Harper's New Monthly Magazine,  10 (1885), 684–90.

Back-yard Studies

William Hamilton Gibson

Genre:

Essay

Relevant illustrations:

eng. [5]

Subjects:

Natural History, Botany, Wonder, Amateurism, Taxonomy, Illustration, Popularization, Experiment, Scientific Practitioners, Entomology, Naturalists


    The narrator, determined to 'risk [the] curious and fastidious scrutiny of my neighbours', abjures the normal duties of gardening and allows his example of the 'prosaic back yard of the average metropolitan home' to 'follow its own sweet will'. By this procedure, he tells a female 'friend whom I had previously initiated into the mysteries and delights of botany', you can 'still remain in the city, and even without going beyond your front door find abundant occasion for the use of your botany during your spare hours'. (684) Having 'aroused' his 'own curiosity' with this assertion, he takes a 'pencil and note-book' and makes 'a careful inspection of the tangle of vegetation', surprising himself by the 'discovery' of the number of 'species there assembled'. Of the sixty-four species of plants found in the 'plot of turf [...] about twenty-five by twelve feet' there will 'doubtless be discovered a few whose presence will naturally strike the botanist as especially remarkable'. (686) In addition, the presence there of the 'crane's bill plant' furnishes the narrator 'an opportunity of touching upon its peculiar contribution to the mechanical contrivances of plants in the dispersion of seeds', a subject already discussed in 'a former paper' (686–87).

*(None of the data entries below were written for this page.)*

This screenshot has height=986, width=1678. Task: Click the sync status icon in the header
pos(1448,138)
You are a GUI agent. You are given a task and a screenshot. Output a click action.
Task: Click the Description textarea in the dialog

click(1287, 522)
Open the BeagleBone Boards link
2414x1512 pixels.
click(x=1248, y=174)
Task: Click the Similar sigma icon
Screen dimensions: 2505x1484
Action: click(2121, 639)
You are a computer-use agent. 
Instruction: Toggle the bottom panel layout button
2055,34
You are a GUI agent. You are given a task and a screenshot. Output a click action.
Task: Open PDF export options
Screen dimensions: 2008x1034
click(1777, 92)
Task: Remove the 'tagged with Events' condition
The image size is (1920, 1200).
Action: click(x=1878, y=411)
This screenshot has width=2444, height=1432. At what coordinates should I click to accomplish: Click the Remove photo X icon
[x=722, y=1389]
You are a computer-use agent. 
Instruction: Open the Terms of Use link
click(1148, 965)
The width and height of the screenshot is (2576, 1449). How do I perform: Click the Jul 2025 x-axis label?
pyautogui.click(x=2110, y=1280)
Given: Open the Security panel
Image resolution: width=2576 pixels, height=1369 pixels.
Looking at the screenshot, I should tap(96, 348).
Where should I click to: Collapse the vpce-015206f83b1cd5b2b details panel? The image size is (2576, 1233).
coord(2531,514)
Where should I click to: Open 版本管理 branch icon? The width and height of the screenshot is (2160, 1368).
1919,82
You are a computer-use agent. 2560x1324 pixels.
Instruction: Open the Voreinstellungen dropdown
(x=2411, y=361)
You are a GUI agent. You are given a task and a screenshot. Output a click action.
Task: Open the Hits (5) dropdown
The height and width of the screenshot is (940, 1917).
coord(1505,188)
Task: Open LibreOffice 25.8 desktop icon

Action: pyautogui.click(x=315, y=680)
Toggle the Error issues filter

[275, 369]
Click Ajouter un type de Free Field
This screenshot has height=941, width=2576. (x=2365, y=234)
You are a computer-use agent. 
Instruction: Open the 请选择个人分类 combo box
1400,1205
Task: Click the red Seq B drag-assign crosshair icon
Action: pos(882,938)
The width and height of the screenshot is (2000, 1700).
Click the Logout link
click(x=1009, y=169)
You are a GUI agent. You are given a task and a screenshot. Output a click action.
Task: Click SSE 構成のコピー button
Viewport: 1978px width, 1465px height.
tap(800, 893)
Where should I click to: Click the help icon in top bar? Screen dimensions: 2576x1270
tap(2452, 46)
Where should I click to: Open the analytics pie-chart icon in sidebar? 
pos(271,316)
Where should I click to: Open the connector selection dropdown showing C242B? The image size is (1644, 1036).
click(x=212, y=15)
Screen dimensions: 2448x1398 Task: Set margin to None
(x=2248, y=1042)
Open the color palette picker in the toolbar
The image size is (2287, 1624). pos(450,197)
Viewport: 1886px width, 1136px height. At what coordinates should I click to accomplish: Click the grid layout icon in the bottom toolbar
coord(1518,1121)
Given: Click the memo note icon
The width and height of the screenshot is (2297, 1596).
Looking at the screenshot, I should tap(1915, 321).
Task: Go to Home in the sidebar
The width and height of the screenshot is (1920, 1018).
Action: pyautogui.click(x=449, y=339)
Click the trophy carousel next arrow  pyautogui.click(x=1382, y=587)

Suggests that the 'modus operandi of this process [...] will be made clear by a little study of the accompanying illustration', and provides additional explanations 'for the benefit of those readers who may not be conversant with botanical terms' (687–88). Insists that the conclusions of 'Sir John Lubbock' regarding the distance travelled by seeds dispersed by the 'pretty herb-robert (Geranium robertianum)' have 'been verified by my own experiments ' in the 'back yard' (688). Also notes that the 'mysterious purple morsel of a flower' that grows at the top of 'wild carrots' is 'a tiny tid-bit, which, I observe, however, has proved too formidable for scientist or seer' (689–90). Concludes by discussing the 'interesting incidents of insect life among these grassy jungles', observing that the 'well-known story of the ants and the aphides, first related by Huber, was daily enacted upon the stems of my thistles and other plants', and proclaiming 'What a volume might be written on the arcana of a tuft of grass!' (690).